Though you may not be able to tell the difference in the classroom, adjunct professors fill flexible part-time positions at universities, sometimes only teaching one class a semester.

This class will be only one of a multitude of hats that the professor must wear that semester, however. On top of working on outside art projects, which are featured in numerous museums in the area, these professors teach classes at other universities, making their “flexible” schedule tight – a few of them running into Tuesday’s talk a few minutes late.

Each professor, frenzied and enthusiastic, spoke about their most recent projects and inspiration for five-minute increments, hence the ‘lightning’ in the name.

The lights dimmed, the room grew quiet and the first professor, Bruce Charlesworth, headed up to the computer to begin the PowerPoint.
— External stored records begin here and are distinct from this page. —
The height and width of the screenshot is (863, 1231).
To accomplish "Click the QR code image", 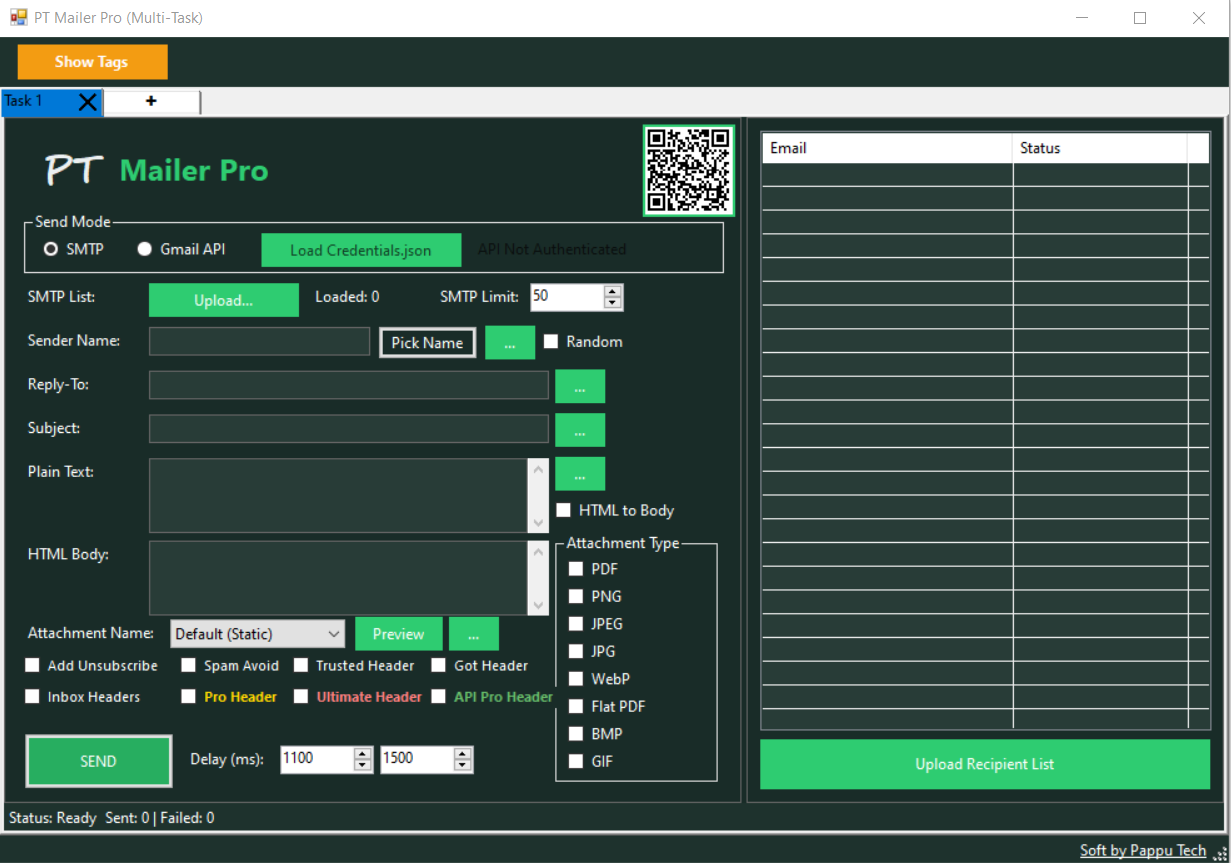I will 688,170.
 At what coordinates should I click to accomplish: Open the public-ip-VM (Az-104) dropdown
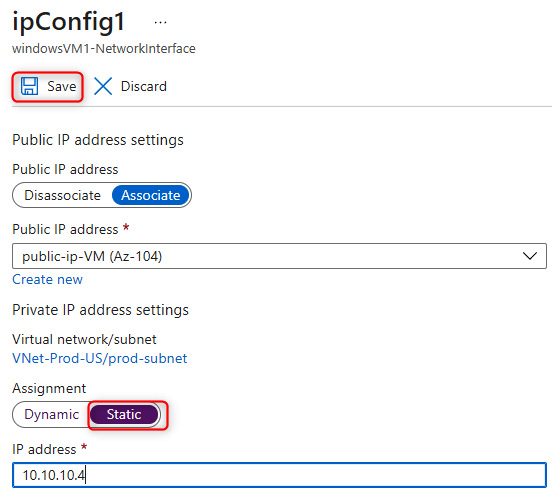tap(279, 256)
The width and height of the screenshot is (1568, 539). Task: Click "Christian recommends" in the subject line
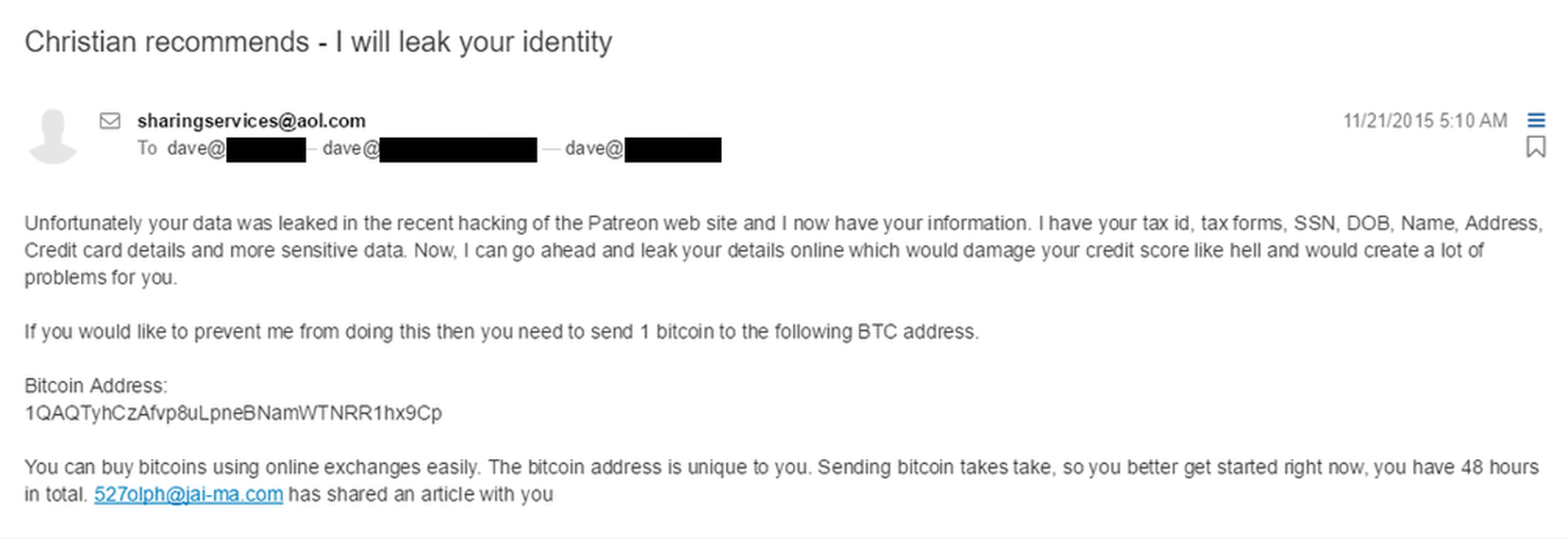pyautogui.click(x=167, y=42)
Charlesworth showed a video trailer for his interactive installation entitled “Retraction.”

A man of few words at the podium, he let the film speak for itself. We were taken into a strange world composed of ladders; long, connected hallways, decorated in wild colors; solemn telephone calls and impromptu courtyard dance sessions.

After we learned about Miranda Clark’s three weddings (two were in the name of art and, the most recent, in the name of true love, as Clark said, “Whatever that is.”) and John Corbin’s graphic novel about a boy on an island made of Flow Blue China, we were introduced to professor Anthony Paul Olsen.

Olsen, a tattooed sleeve peeking out from his white button-down shirt, donned a skinny, black tie, glasses and wild curls that framed his face and shoulders.

Olsen talked about his BFA in psychology and philosophy and how grad school helped him develop his understanding of his dark paintings, which are mostly influenced by scenes from classic horror films.

“[It] helped me understand the psychology behind why I want to draw monsters and the language to talk about my work,” he said.

From psychological influences and sham weddings to summer art camps, these adjunct professors fill their time with creativity and passion.

Some people make a mark in the world with their words. They do it with their hands. With their eyes. With their minds.

As professor Rachel Reynolds said, “I think it is important as an artist to create an audience for art. If students don’t grow up to be artists, maybe they’ll at least grow up to appreciate art.”